Recent Typewriter Drawings

Typewriter ink on typewriter paper / recent selections from an ongoing series

Typewriter Drawings is a series of drawings made using only the punctuation and letter keys on a standard mechanical typewriter. I currently use a 1957 portable Smith-Corona Skyriter on antique, letter-size typewriter paper. Each work carries physical traces of the making process, including folds that enable the paper to move in all directions through the carriage, often many hundreds of times. Responding to the typewriter as a machine to transcribe, communicate, or duplicate; the subjects are often drawn from direct observations of daily life. To date over 500 drawings have been made. 

Typewriter Drawings are held in the collections of The Carnegie Museum of Art, PA; The Metropolitan Museum of Art, NY; The Blanton Museum of Art, TX; SFMoMA, CA; The Fabric Workshop and Museum, PA; University of New Mexico Art Museum, NM; The Sackner Archive of Concrete and Visual Poetry, IA; as well as many private collections. 

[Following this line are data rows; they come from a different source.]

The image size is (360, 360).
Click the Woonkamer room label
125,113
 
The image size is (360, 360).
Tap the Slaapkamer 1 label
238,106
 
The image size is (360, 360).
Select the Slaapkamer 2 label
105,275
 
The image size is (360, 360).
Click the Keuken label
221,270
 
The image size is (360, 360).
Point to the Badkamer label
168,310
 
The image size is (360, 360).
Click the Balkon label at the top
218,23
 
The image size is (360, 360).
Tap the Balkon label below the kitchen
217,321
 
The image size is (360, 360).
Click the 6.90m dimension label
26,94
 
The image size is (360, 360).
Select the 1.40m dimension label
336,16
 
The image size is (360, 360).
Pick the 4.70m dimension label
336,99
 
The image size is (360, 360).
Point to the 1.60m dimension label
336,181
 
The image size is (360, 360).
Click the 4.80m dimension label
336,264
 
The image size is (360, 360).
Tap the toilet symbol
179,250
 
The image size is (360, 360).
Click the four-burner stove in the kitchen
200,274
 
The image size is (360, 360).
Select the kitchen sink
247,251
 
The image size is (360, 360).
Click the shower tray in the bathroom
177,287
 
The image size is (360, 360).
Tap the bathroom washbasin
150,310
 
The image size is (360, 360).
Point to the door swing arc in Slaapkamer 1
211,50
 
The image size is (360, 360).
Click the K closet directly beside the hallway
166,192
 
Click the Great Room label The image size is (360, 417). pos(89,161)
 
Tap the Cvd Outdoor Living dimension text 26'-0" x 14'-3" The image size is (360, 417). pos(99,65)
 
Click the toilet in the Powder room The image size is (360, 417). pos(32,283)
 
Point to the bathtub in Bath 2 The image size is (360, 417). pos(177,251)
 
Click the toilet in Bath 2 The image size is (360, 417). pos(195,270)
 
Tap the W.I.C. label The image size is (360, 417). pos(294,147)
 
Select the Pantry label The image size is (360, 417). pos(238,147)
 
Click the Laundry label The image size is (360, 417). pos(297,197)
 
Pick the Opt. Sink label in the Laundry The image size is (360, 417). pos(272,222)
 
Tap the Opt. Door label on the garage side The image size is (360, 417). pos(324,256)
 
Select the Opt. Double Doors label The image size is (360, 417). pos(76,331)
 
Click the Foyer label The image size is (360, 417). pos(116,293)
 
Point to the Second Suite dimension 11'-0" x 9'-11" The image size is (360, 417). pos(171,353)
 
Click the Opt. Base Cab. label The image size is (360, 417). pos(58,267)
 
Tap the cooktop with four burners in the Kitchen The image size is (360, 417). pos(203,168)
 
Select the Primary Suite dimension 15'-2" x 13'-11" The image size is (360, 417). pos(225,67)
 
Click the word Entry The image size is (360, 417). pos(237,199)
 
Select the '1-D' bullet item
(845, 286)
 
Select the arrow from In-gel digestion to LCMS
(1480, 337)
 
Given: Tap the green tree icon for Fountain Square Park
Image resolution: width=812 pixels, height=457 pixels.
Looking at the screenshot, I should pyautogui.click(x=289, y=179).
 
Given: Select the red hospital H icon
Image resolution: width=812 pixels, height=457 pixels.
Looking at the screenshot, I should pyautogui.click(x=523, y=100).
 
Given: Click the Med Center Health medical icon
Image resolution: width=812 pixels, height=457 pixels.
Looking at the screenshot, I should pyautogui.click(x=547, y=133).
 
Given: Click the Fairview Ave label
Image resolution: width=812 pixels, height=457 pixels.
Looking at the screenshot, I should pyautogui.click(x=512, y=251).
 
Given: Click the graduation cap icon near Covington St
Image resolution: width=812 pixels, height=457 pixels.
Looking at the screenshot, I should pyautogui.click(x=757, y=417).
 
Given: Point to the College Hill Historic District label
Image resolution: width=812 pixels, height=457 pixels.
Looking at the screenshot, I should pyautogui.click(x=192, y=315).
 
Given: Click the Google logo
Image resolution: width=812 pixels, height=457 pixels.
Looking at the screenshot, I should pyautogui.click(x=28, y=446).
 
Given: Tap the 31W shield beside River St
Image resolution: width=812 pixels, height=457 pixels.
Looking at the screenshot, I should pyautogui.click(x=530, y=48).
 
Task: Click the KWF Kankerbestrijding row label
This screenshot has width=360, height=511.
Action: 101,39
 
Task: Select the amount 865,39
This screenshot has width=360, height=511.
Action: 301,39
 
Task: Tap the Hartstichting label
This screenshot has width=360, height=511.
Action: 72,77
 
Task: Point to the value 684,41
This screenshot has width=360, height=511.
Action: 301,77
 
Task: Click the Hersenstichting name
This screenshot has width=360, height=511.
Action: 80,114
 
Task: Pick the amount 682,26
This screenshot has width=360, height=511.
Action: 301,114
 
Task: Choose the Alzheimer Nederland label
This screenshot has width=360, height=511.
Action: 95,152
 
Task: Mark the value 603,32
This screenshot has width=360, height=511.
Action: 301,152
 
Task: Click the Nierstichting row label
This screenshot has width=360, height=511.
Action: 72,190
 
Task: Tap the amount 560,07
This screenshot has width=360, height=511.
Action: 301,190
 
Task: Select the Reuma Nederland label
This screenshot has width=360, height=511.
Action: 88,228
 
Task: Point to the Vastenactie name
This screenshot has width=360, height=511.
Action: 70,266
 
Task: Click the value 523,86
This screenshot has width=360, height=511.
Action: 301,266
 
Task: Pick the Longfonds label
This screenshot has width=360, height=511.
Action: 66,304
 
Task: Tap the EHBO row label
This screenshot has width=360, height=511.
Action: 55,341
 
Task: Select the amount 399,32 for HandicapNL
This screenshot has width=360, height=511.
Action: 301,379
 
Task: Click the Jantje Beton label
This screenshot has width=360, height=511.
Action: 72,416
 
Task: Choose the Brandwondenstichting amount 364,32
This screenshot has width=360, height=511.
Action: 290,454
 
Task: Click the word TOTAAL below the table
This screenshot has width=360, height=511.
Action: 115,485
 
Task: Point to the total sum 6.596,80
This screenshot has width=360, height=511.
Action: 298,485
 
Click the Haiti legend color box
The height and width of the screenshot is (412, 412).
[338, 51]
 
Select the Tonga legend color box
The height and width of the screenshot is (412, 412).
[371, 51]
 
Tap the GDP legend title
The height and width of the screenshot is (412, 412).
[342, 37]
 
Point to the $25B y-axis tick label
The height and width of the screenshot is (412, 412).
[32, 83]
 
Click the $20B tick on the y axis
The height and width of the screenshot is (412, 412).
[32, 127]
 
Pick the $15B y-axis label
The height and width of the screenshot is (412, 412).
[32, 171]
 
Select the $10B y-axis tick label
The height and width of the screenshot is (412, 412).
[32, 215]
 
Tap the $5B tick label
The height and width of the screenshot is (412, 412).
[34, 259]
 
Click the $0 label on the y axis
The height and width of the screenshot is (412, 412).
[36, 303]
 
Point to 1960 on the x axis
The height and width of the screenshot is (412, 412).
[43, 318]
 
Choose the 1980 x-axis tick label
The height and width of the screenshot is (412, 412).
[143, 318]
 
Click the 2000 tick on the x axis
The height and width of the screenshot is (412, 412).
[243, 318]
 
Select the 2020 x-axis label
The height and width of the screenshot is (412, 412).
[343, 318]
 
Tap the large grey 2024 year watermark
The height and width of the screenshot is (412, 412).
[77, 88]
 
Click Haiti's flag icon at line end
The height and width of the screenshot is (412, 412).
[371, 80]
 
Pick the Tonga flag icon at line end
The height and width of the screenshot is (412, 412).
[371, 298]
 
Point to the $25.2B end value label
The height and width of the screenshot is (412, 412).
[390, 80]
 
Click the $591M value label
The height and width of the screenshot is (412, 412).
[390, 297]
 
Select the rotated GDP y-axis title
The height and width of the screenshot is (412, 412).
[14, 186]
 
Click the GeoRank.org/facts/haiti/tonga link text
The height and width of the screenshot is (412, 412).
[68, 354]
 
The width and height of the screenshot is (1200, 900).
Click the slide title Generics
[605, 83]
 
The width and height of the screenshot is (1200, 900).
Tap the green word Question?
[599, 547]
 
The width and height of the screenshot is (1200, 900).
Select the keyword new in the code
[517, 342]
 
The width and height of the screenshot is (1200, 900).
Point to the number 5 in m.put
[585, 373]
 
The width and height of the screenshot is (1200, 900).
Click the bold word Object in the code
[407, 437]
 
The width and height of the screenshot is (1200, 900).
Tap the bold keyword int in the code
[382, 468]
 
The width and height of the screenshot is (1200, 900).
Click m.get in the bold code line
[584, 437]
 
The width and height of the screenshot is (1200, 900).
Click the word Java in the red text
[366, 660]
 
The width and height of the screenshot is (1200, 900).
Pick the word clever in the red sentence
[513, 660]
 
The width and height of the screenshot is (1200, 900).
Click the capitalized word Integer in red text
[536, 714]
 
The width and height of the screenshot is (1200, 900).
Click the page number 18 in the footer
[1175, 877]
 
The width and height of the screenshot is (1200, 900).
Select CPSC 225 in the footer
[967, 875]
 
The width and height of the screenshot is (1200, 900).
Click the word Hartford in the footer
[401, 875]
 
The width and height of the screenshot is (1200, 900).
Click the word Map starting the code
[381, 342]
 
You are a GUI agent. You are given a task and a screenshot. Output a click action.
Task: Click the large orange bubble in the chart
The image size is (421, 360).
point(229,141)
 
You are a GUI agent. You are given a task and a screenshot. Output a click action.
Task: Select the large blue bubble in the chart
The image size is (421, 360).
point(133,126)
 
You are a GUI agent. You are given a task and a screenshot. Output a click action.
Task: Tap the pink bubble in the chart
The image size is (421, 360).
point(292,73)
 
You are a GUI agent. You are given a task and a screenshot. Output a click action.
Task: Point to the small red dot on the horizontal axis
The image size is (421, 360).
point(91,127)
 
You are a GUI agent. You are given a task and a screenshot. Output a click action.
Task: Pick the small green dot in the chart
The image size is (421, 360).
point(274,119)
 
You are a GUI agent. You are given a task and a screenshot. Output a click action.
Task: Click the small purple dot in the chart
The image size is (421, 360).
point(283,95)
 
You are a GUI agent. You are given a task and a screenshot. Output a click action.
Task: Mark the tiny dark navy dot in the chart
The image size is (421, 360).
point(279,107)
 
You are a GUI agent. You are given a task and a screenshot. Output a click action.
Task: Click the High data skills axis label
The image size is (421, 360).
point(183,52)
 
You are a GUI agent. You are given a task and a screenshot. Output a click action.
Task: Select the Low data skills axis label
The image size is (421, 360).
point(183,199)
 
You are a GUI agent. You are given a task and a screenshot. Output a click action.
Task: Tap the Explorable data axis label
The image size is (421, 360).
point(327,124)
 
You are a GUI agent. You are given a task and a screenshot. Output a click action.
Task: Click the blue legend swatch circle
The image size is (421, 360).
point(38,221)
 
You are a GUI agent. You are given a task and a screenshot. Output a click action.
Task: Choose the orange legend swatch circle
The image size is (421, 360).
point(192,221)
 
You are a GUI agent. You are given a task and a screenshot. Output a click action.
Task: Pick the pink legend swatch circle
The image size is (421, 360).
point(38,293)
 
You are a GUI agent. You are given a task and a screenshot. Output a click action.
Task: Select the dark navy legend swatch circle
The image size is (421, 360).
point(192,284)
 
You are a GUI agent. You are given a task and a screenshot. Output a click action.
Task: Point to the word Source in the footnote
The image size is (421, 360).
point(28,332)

Typewriter Drawings have also been featured in Creative Nonfiction, Google Span Reader, Typewriter Art by Barrie Tullett, in the newly published Wit’s End - The Science, Psychology and Soul of Wit by James Geary and in the upcoming Economics of Visual Art by Amy Whitaker. Through a program called Start with Art, each of the babies born in Pittsburgh, PA in November 2017 received a print of a typewriter drawing of the moon.

Typewriter Drawings are available through Catharine Clark Gallery, San Francisco.